### SET TASKS
A. Decide whether each statement agrees with the forum post about the loss of U-617: (i) Wellington 'P' of 179 Squadron made the first attack on the U-boat at 0050 hrs; (ii) the rear gunner of Wellington 'J' came through the attack unhurt; (iii) the sea was rough when the crew of 'J' sighted the boat. For each, answer yes or no and quote the words of the post that decide it.
B. Proceed with the forum post about the loss of U-617, picking up after its final sentence.
## Start ARTICLE
# Hello, I'm new in this Forum. I am Jan7



## Jan7 (Nov 30, 2007)

Dear friends of Warbird Forums:

I am Juan Jaramillo y Blasco. I am 47 years ago. I am an spaniard. Some of the Forists know me in other forums. My main interests are focused on the German submarines of the WWII. I Collaborated on the page of my signature and usually use translators online. 

With a partner of the Forum U-Historia we are investigating the fate of the german U-617 and its crew, stranded near the coasts of Melilla on 12/September/1943

_What follows is an account of the loss of U 617 taken from "U-boat versus Aircraft" by Norman Franks and Eric Zimmerman.

On 11/12 September 1943 Wellington aircraft were in action against U 617 (Kapitanleutnant Albrecht Brandi) The U-boat had been located and attacked initially by Wellington 'P' of 179 Squadron at 0050 hrs off the northern Moroccan shore, heavy flak being met as soon and the Leigh Light went on. Squadron Leader D B. Hodgkinson RCAF straddled the boat with his depth charges and the boat began to leave a trail of oil. Keeping the boat under observation they homed in Wellington 'J' of the same Squadron.
It appeared as if the submarine was trying to make neutral waters, the boat clearly seen by 'J''s crew on a calm sea under a cloudless sky. The radar picked her up then the oil trail could be clearly seen in the moonpath. 'J' attacked up the moonbeam in position 3517/0302, the boat opening up with heavy flak almost as the Leigh Light came on, and the aircraft was hit in several places, the rear gunner being fatally wounded.
## End ARTICLE
## Start DATA SECTION
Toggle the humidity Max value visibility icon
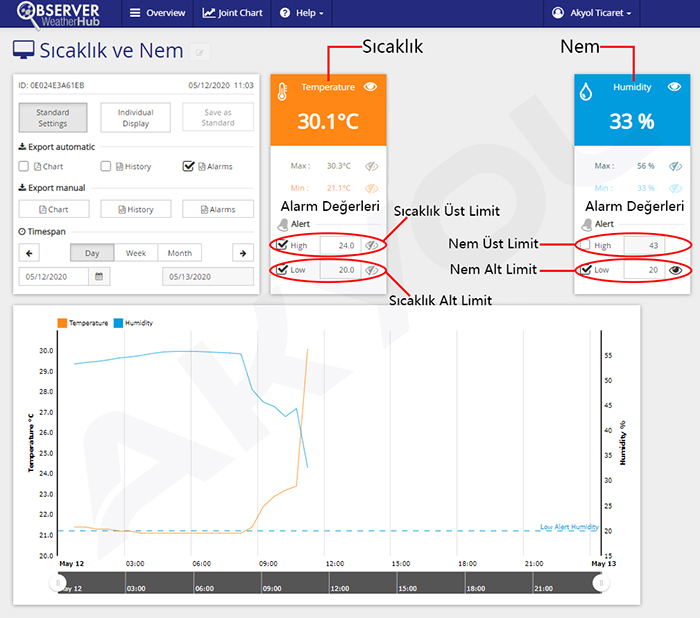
## End DATA SECTION
### RESULTS IN ORDER
A.
(i) Yes: "The U-boat had been located and attacked initially by Wellington 'P' of 179 Squadron at 0050 hrs"
(ii) No: "the rear gunner being fatally wounded"
(iii) No: "the boat clearly seen by 'J''s crew on a calm sea under a cloudless sky"

B.
The front gunner had tried to keep the u-boats gunners heads down, hits being seen to splatter around the conning tower, then the depth charges were going down from 80 feet. Knowing his aircraft had been hit around the port side, the pilot kept on going and stated to climb to 500 feet, but upon inspection the damage was not too server so he turned back to the results of his attack.
About a minute later flames could be viewed comming from the conning tower for almost a minute and the boat could be seen down by the stern. The aircraft continued to shadow the boat for 45 minutes until it finally beached herself on the Moroccan coast in position 3513/0329. Next morning U 617 was lying on her port side with the conning tower awash; her crew were ashore, drying their clothes. She was finished off by attacks from Hudsons, Swordfish and finally gunfire from HM ships. The German crew suffered no casualties and all 49 men survived. Interned by the Spanish, they were later repatriated to Germany.

Wellington J/179 Squadrons wounded rear gunner made no mention of being hit, but as the captain finally turned for home, there was no reply from an R/T check, so one of the crew went to investigate. He had remained at his post and bled to death.

Crew of Wellington J/179

P/O. W H. Brunini. Pilot
Sgt. A. Jones. 2nd pilot.
F/O. V H. Johnson. Navigator.
Sgt. F M. Crowdis. Wop/Ag.
F/S. H W. Barnfield. Wop/Ag.
F/S. W. Jones RAAF. Died of wounds._



I see the gallery of photos http://www.ww2aircraft.net/forum/album/showgallery.php?cat=all&page=2&si=wellington and I questioned if this aircraft Wellington J/179 is similar as this photo show: http://www.ww2aircraft.net/forum/album/showphoto.php?photo=6444&size=big&cat=all&si=wellington

Jan.


----------



## ccheese (Nov 30, 2007)

Welcome to the forum, Jan. I don't know how much you will find, here,
on U-boats, but as long as they were sunk by aircraft, you may find some-
thing.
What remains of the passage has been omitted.